For the several days before the hospice attendants began their daily visits, Prudence and Aldo took care of Saul, doing everything from helping him sit up in bed to escorting him to the bathroom. Saul was resigned to his end, medications kept him relatively comfortable, and he relaxed in Aldo’s care, reassured that Aldo knew what to do because he had had years of experience caring for his terminally ill mother.

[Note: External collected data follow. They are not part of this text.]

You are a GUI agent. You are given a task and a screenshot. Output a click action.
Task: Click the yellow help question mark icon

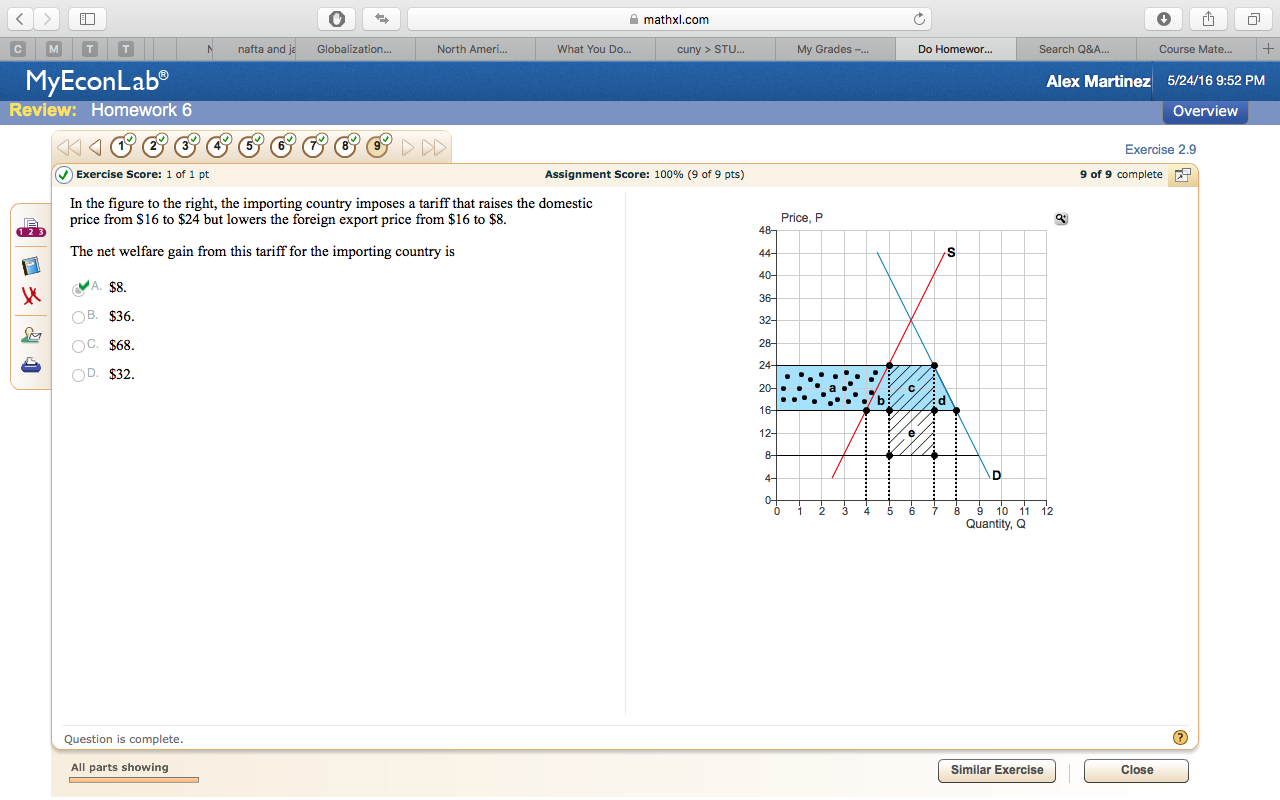coord(1180,738)
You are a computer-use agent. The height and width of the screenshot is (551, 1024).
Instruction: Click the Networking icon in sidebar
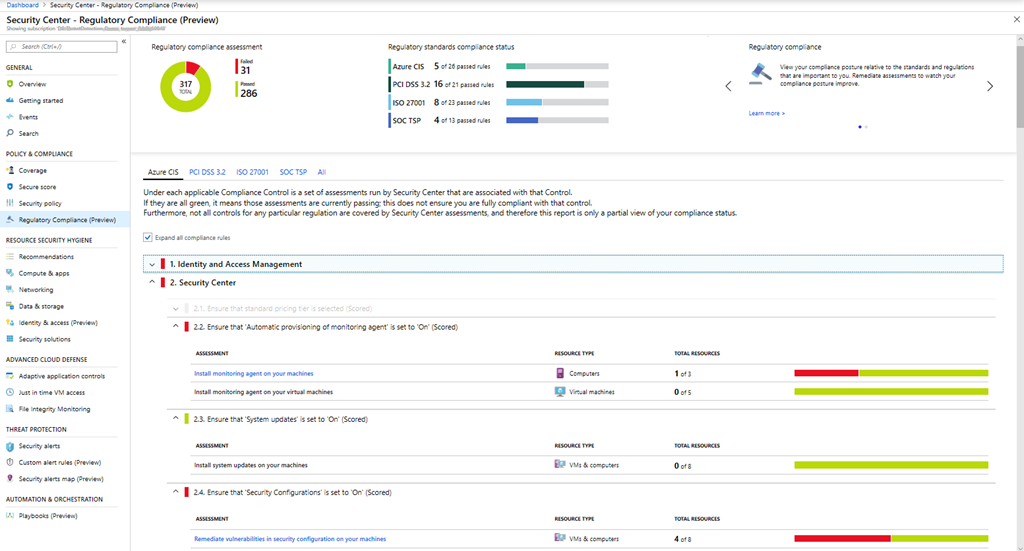[x=10, y=289]
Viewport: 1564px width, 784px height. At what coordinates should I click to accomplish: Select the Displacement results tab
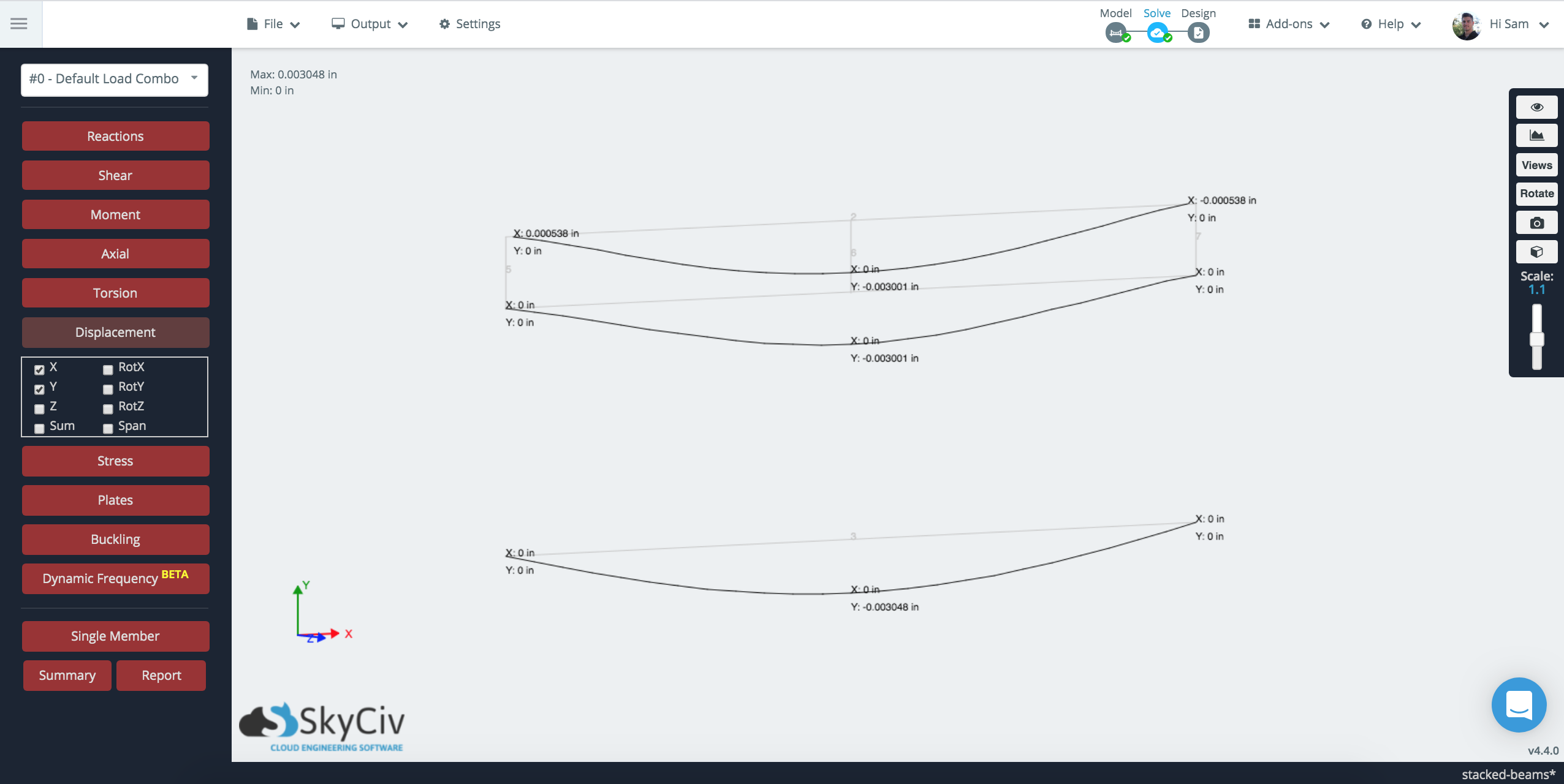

On the afternoon of May 8, Prudence recorded in her datebook that the doctors had decided morphine was no longer necessary; she followed this with Aldo’s observation that Saul no longer felt pain but his despair had returned. She also recorded some of Saul’s remarks to her: “I’m dying, I can feel it—and of something so stupid. And I don’t know what I’m dying for.” Later that same day, he said, “I’m glad I don’t have parents.” And even later, when he was drifting in and out of sleep, he said something for which he seemed to want an answer: “a.m. Send everybody home.” Prudence asked what about Hedda—should she still be allowed to come every day, and if not, what should she tell her? Saul said, “Tell her to stay home.” Sometime later he said, “I want a Parisian doctor to tell me what I have.” When he had periods of delirium, he sometimes talked to Sandy in Italian, a language Sandy did not speak; to Hedda in Romanian; once or twice to Aldo, whose mother was German, in what might have been garbled German but was more probably Yiddish. At other times he spoke coherently in English to Prudence.

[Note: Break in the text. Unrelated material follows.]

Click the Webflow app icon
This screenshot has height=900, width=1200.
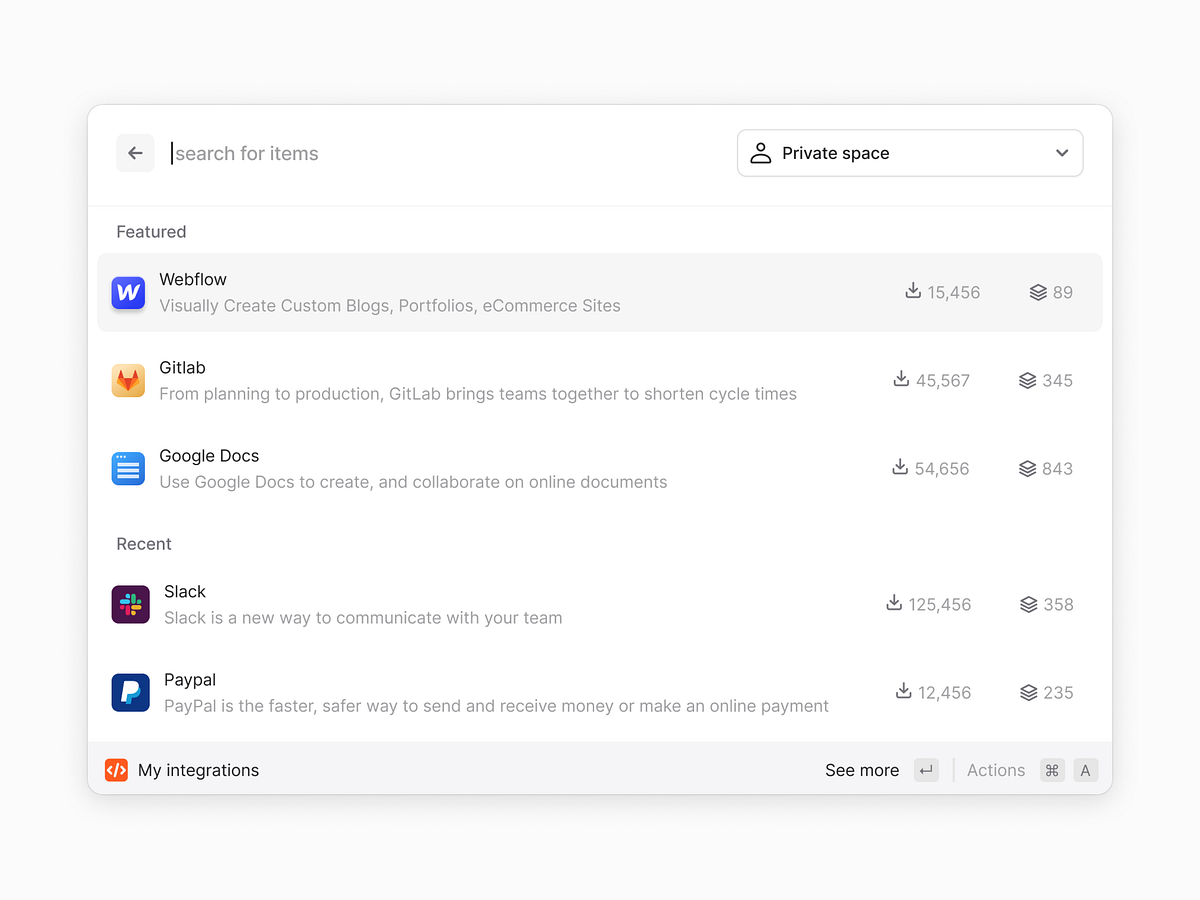click(x=128, y=292)
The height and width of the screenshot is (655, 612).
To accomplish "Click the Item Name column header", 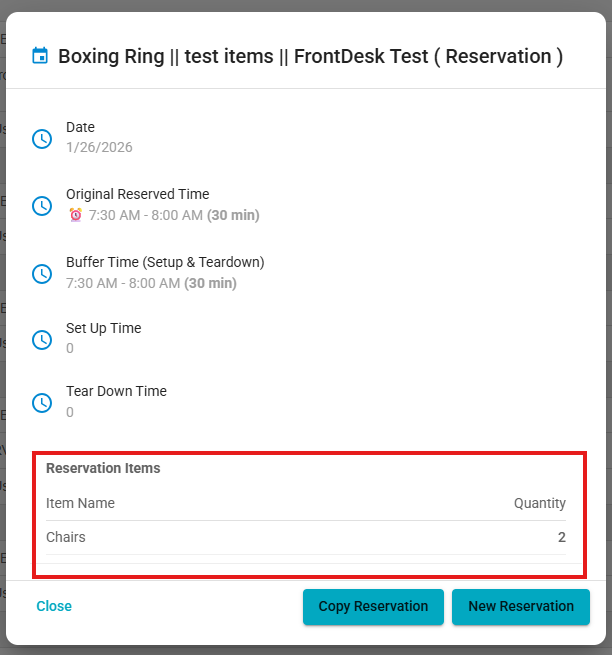I will [80, 503].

No one who observed them could forget how tenderly Aldo cared for his dearest friend, particularly Prudence, who thought Aldo may have been suffering greatly inside but admired the way he could still be witty for Saul and enchanting to others. Aldo’s demeanor helped to keep everyone on an even keel, and they were all grateful to him. During the week he was there,
the only problem for Prudence and Sandy was the delicate one of how to ensure that Aldo and Hedda would be in each other’s company only briefly and in passing, for in all the years they had known each other, they had never forged a friendship of their own and maintained cordiality only out of consideration for Saul.

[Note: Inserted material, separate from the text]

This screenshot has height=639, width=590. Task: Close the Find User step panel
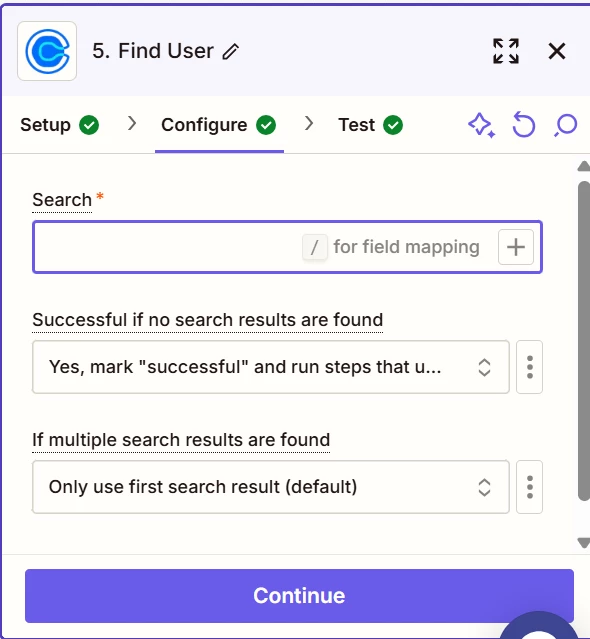tap(557, 51)
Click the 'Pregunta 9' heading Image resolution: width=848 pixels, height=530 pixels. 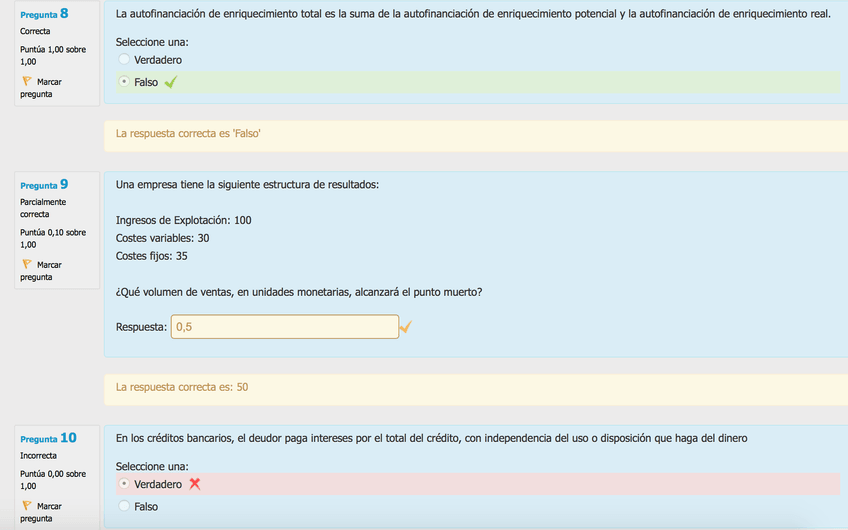click(44, 185)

Aldo had to return to Italy on May 10, and in their last encounter, Saul bid his old friend addio, an expression he did not use with anyone else, in the most moving and meaningful way. After Aldo was gone, Sandy and Prudence set up a schedule of shifts to make sure that someone would always be with Saul and so that Hedda could be alone with him whenever she wanted. Hedda always went to her own house to sleep, but during the day she stayed close to Saul, either watching him from the staircase while he was being attended medically or sitting at his bedside. Despite the anti-anxiety medications he still took, Hedda was convinced that Saul’s sleep had been restless and fitful until Aldo was gone and she began to stay with him; as if sensing her presence, he slept quietly and deeply. But there was something puzzling about Hedda’s behavior, as she gave an impression of growing anxiety to the others. At first Sandy and Prudence thought it had to do with Aldo’s being there, but when her nervousness continued after he left, they were unsure about what to do until Vita Peterson told them why Hedda was so jittery and uncomfortable.